Source data below:
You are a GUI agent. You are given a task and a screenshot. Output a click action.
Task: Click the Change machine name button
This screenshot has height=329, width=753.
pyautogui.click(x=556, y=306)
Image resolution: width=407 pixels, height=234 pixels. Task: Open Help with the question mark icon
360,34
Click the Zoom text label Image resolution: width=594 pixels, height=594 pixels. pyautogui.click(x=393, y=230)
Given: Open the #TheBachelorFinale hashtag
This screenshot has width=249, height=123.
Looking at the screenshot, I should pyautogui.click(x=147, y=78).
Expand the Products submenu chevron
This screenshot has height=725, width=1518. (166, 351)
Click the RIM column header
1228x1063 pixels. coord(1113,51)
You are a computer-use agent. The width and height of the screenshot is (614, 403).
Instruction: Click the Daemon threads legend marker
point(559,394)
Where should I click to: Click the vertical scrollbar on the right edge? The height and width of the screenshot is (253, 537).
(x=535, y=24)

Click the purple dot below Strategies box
End of Source data.
Please write out all of the records above, character for character.

You are a GUI agent. You are given a task and a screenshot. Output a click action.
Task: Click the Change machine name button
This screenshot has height=329, width=753.
pyautogui.click(x=556, y=306)
Image resolution: width=407 pixels, height=234 pixels. Task: Open Help with the question mark icon
360,34
Click the Zoom text label Image resolution: width=594 pixels, height=594 pixels. pyautogui.click(x=393, y=230)
Given: Open the #TheBachelorFinale hashtag
This screenshot has width=249, height=123.
Looking at the screenshot, I should pyautogui.click(x=147, y=78).
Expand the Products submenu chevron
This screenshot has height=725, width=1518. (166, 351)
Click the RIM column header
1228x1063 pixels. coord(1113,51)
You are a computer-use agent. The width and height of the screenshot is (614, 403).
Instruction: Click the Daemon threads legend marker
point(559,394)
Where should I click to: Click the vertical scrollbar on the right edge? The height and width of the screenshot is (253, 537).
(x=535, y=24)

Click the purple dot below Strategies box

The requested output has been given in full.